::: Document text

A couple of weeks ago, an analysis department asked me for the equivalent of two weeks of conversation data. We were in a bit of a hurry so I was trying to deliver their request as quick as possible. Turns out, our application crashed every time I submitted the extraction of a 2 weeks period. I had to extract per day and was even crashing for some days. Although I had finished what I was asked for, I thought of this as an opportunity to test how much I could improve this application performance since intentionally none was made before my changes.
What was the current state
The application expected 2 dates, and then queried MongoDB docs based on the parameters. The MongoDB collection stored docs that represents a contact and inside the documents there were a documents array with conversations between the contact and our chat bot. Every contact who had a conversation with our bot in the period given, was returned from query.
What changed (in chronological order)
The first problem to address was to avoid crashes. The question was, what was crashing our application? It turns out MongoDB was returning more data than our application could handle. This was indeed an expected behavior, Node.JS limits the RAM memory usage. The short and also wrong answer was to increase this limit right away. The first problem we found and is something that will appear again in other forms, memory footprint.
Basically, we were trying to fit all MongoDB data on our limited RAM memory resource. We didn’t need all MongoDB data at once because we couldn’t even write all this data at once, so why get it all at once? The solution was to change the way we fetch data from MongoDB to a stream based approach.
Node.JS streams
According to the Node.js v15.5.1 Documentation,
A stream is an abstract interface for working with streaming data in Node.js.
This application is using the mongoose library. This library exposes a method called “cursor()”. Let’s see the reference below. We can imagine streaming data like little pieces of data being consumed by our application in sequential order.
According to the Mongoose 5.11.11 Documentation,
A QueryCursor is a concurrency primitive for processing query results one document at a time. A QueryCursor fulfills the Node.js streams3 API, in addition to several other mechanisms for loading documents from MongoDB one at a time.
These “little pieces of data” could be the MongoDB docs we were querying before. In oppose to return all docs at once, now we divide the mongoDB docs returned as chunks and process every one of them individually. The benefits of the streaming data is the ability to process parts of the whole as soon as they arrive and a lower memory footprint. By the time the last piece of information arrives, our application doesn't need to still hold the first part in memory.

::::::

**What you need to do**
**a)** Write out everything in the article on fixing the data-extraction crashes from "Basically, we were" down to "in sequential order.".
**b)** Continue the article on fixing the data-extraction crashes from the point where it stops.
The data that follows has nothing to do with what you're asked to do here.

::: Stored data

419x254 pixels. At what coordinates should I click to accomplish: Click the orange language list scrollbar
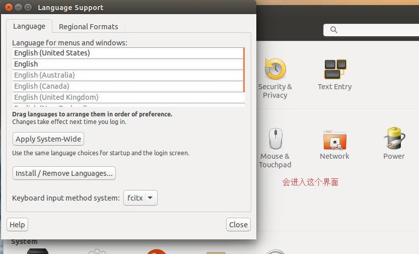click(244, 70)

::::::

**Results of the exercise**
**a)**
Basically, we were trying to fit all MongoDB data on our limited RAM memory resource. We didn’t need all MongoDB data at once because we couldn’t even write all this data at once, so why get it all at once? The solution was to change the way we fetch data from MongoDB to a stream based approach.
Node.JS streams
According to the Node.js v15.5.1 Documentation,
A stream is an abstract interface for working with streaming data in Node.js.
This application is using the mongoose library. This library exposes a method called “cursor()”. Let’s see the reference below. We can imagine streaming data like little pieces of data being consumed by our application in sequential order.

**b)**
After a refactor on the way our aplication was querying data, it never ran out of memory again. It’s important to notice that the impacts of using mongoDB’s cursor it’s not only on memory but in backpressure handle too. We can define backpressure as difficult to process our data. When we process stream data, our application can adapt to the current backpressure.
The image above shows the result of our little implementation comparing response time for extractions of the equivalent of one-day data. It’s important to note that we have a difference in response times when we are writing results but not when we are only querying them. This difference is the result of another improvement, this time on the process of writing data to a file.
Writing files with Node.JS WriteStream
Our original application was writing data to files synchronously. We already know that this process slows down our application a lot, because we were keeping I/O processes on our event loop. There is more, even if we were already writing lines to our CSV file asynchronously, we could still improve the process with Node.JS WriteStream. The Node.JS WriteStream creates a stream that writes data to a file, using this approach we are able to enqueue data to the stream, and this data is then writed to the file asynchronously. That way we again doesn’t need to keep holding all file’s lines in memory, we could send them to be writed as soon as we generate them.
It’s important to remember the backpressure concept when dealing with WriteStream. We can’t send data to a WriteStream forever, the WriteStream has an internal buffer. If the application sent the data to the WriteStream via the “write()” method, the data will be buffered, if the buffer size exceeds the highWaterMark option set in the WriteStream constructor, the method will buffer the data but return false as a result. The highWaterMark works like a threshold not a limitation to the buffer size, it’s possible to keep buffering data until the application runs out of memory.
MongoDB query Optimizations
The second thing modified on the way we query data from MongoDB was the cursor batch size. The cursor batch size determines how many documents will the cursor pull from the database at first, this is only limited by the total size of the results (16MB). The image above compares query response times with different batch sizes, it helped but not a lot. What really improved overall performance was to filter only important fields on the documents, it improved our process time by almost 1 minute. The main reason was that the original version was bringing all contacts in the collection with a conversation that happened in a determined time window. The problem was that we were querying for a lot of data we actually don’t use.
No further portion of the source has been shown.